それが、分かっていようとも。たとえそれを、世界で二番目に愛する人が受けることになったとしても。
それでも、自分の心をないがしろにすることは、できなかった。
……正直、後ろ髪は魅かれるけれど。
「これからも、どうしてもっていうならシてもいい。けど、それだけはダメだ」
「……どうして」
「お互い、一番になるタイミングが噛み合わなかった。ただそれだけの話だろ」
本当に、巡り合わせとしか言いようがない。俺が彼女を一番好きになったのは十年前で、そして俺が彼女の一番になったのは今このタイミングで。
ただそれだけの、ありふれた不幸で、幸福の話。
彼女も、心底それは分かっているだろうと俺は思っていた。一度は心を通わせ、愛し合い、そして互いが互いの一番になったこともあった。人生において決して長い時間ではなかったけれど、それでも、身体を重ね、心を重ねた。そんな相手のことだからこそ、分かってもらえるだろうという、半ば勝手な確信があった。
「分かる、だろ」
「……ぅう……」
「俺も、そうだったんだ。だから」
「……」
「辛くても、耐えてほしい。勝手な願いだとは、分かっているけど」
それでも、世界で二番目に大事な人だから。
そう伝えると、彼女は悲しそうに笑った。
きっと、心からの笑顔だった。
……しばらくして顔を上げた彼女はもういつもの笑顔に戻っていて、もうなにもかもを振り切ったようだった。

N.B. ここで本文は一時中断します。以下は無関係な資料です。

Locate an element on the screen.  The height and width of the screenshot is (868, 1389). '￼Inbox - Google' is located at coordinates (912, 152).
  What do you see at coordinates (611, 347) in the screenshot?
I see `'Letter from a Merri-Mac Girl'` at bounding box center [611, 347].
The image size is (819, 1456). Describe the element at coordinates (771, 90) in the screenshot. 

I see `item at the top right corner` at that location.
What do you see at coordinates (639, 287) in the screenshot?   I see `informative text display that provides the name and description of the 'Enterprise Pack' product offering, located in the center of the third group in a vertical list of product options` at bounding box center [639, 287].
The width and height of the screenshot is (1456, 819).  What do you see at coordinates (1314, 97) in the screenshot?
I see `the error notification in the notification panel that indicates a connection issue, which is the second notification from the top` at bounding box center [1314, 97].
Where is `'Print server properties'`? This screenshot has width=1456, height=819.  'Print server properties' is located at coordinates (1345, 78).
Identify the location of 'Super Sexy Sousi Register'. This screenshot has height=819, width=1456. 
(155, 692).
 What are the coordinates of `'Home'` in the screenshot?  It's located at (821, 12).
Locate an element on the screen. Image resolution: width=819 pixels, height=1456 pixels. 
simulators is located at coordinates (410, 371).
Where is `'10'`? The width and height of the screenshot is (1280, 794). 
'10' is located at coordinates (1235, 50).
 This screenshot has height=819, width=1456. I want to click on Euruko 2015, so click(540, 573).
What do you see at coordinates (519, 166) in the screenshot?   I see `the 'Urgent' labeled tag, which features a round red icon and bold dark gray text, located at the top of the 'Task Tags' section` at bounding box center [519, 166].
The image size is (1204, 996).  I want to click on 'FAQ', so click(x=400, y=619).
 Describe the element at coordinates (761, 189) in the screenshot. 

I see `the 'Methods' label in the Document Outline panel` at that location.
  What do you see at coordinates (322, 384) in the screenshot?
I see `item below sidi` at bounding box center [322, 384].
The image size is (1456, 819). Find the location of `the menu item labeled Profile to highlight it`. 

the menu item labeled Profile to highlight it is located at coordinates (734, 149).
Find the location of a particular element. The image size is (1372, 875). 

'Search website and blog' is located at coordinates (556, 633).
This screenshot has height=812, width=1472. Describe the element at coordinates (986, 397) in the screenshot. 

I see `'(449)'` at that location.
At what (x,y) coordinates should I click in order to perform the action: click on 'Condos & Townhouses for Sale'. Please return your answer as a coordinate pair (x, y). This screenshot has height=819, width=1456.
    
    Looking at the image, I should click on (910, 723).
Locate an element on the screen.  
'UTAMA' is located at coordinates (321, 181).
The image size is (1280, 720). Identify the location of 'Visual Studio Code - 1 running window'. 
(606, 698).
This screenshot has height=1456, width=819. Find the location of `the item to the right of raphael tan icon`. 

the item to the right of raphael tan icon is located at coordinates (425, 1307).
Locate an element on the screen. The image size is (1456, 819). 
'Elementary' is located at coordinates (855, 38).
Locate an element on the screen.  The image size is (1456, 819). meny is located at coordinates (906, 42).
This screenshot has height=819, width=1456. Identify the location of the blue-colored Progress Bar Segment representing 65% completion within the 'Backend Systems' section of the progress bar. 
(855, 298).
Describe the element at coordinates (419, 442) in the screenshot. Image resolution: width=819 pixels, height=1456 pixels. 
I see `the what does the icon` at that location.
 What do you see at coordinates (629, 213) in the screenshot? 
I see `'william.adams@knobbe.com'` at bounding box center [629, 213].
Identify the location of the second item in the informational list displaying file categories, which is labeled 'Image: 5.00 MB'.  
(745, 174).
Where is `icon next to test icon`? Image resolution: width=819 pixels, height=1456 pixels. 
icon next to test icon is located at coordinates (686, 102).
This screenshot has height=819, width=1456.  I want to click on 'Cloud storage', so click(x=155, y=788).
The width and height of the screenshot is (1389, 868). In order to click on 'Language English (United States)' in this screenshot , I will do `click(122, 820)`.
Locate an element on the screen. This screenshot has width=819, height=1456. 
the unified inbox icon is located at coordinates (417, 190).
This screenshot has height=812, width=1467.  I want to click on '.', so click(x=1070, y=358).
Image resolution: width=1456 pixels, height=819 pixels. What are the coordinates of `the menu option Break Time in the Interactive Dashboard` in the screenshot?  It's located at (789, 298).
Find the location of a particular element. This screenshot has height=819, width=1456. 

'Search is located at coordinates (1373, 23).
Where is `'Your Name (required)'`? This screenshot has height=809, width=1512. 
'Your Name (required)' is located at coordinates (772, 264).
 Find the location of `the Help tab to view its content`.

もちろんそれがはったりであるということは俺も彼女も分かっていたし、互いに知っているということもまた理解していた。
けれど、それでも。そうしなければならないのだ。気づかれていないふりを、気づいていないふりをして、お互いに平気を演じなければ。
そうしなければ、超えられない壁もあるのだから。
最後に軽くキスを交わし、互いに別れの挨拶を告げる。
「後で後悔しても遅いんだからね」
「それ、別れたときに俺が同じようなこと言ったの忘れたのか」
「それはつまり後悔してくれる、ってこと?」
「……っせーな」
お互いに、悲しみを隠して笑いあう。心の底から。
「バイバイ、きっともう会わないと思うから」
彼女は楽しげに、来た時と同じ調子でこちらへと手を振る。
「バイバイ、きっとまた会えるだろうさ」
俺は苦笑いを浮かべながら、来た時と同じ調子で手を振り返す。
朝焼けの中に消えていく彼女の姿は、まるで亡霊のようだった。